**Bloc de texte**
Et si la génération actuelle a réussi à Tokyo ce que la précédente avait loupé (notamment en 2004 avec une sixième place par équipe à Athènes), c’est naturellement aussi une question de cavalerie. La qualité des chevaux belges a elle aussi toujours été reconnue au niveau international mais l’élevage dans notre pays s’est encore amélioré et affiné ces dernières années. Un tiers des chevaux engagés en saut d’obstacles à Tokyo ont ainsi été élevés en Belgique. C’était notamment le cas de King Edward, d’Indiana et d’All In, les trois chevaux qui ont permis à la Suède de s’emparer du titre olympique ce samedi.

**Extrait de données**
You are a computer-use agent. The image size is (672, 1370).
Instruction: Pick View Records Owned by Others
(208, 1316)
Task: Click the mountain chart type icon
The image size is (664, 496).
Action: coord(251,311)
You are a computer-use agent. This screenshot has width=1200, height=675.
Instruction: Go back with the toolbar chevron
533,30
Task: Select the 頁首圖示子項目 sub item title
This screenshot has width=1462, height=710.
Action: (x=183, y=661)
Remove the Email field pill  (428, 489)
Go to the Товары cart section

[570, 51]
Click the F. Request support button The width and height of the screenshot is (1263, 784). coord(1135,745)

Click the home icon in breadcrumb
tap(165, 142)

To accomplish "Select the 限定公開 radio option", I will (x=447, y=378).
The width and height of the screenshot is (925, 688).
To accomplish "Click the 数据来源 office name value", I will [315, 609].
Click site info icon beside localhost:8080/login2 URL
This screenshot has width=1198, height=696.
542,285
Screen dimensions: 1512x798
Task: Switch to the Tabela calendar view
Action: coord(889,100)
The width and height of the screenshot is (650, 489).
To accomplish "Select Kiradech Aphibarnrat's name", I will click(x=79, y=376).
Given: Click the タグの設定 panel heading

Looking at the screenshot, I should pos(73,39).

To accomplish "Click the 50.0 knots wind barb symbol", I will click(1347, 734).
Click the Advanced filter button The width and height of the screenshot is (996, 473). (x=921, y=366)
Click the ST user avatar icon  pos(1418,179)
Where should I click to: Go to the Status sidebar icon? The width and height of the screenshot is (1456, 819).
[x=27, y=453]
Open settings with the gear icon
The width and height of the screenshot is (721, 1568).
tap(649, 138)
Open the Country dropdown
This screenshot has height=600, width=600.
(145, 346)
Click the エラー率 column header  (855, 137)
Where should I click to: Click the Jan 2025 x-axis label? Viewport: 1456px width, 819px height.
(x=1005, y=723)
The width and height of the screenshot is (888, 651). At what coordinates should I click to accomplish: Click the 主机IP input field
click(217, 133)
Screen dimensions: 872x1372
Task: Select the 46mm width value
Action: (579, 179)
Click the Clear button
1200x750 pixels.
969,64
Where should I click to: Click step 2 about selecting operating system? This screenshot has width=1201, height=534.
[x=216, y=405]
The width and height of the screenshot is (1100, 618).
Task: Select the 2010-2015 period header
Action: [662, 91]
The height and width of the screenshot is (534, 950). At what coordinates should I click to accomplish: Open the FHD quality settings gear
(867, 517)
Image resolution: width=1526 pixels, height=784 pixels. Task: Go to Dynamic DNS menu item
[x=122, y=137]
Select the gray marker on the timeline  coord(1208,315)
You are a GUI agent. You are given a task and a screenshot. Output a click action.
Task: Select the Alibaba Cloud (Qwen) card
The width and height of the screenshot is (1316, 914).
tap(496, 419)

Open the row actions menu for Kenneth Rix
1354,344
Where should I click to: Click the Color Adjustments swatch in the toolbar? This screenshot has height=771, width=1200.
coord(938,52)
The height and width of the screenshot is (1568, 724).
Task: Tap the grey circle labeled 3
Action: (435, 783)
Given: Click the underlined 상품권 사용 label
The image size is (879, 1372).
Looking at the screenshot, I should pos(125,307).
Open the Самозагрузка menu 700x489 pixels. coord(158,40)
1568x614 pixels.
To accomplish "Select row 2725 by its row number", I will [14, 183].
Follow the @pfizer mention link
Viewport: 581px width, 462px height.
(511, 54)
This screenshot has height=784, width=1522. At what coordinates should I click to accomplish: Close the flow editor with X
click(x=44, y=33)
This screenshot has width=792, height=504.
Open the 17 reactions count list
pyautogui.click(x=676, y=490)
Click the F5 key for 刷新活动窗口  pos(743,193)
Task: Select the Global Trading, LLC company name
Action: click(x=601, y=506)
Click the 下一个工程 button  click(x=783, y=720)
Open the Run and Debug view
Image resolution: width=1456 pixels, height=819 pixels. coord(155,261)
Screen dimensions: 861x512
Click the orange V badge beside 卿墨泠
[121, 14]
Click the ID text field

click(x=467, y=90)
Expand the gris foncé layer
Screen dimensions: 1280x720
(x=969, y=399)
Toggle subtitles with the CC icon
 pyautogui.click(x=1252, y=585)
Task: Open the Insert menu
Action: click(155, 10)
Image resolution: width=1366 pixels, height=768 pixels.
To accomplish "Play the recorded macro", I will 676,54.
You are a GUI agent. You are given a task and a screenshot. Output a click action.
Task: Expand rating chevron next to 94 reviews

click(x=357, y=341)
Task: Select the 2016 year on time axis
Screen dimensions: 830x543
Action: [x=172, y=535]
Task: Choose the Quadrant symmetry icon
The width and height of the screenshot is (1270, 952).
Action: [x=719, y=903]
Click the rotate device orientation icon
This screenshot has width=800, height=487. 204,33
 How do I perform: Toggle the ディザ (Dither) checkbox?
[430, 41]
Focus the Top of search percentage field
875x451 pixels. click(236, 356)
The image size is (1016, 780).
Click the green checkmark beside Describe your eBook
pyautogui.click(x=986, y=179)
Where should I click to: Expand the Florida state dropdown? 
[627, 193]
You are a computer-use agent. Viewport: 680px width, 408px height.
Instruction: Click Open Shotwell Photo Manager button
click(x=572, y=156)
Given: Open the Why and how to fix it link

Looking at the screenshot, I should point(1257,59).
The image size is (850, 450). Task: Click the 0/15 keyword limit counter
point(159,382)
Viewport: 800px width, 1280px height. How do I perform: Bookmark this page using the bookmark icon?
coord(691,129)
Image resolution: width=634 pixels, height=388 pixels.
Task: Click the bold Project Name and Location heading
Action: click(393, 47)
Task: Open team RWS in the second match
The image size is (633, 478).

**Exercice écrit**
D'après le bloc de texte, quelle part des chevaux engagés en saut d'obstacles à Tokyo avait été élevée en Belgique ? Veuillez vous fonder uniquement sur le bloc de texte.

**Réponse attendue**
Un tiers des chevaux engagés en saut d'obstacles à Tokyo.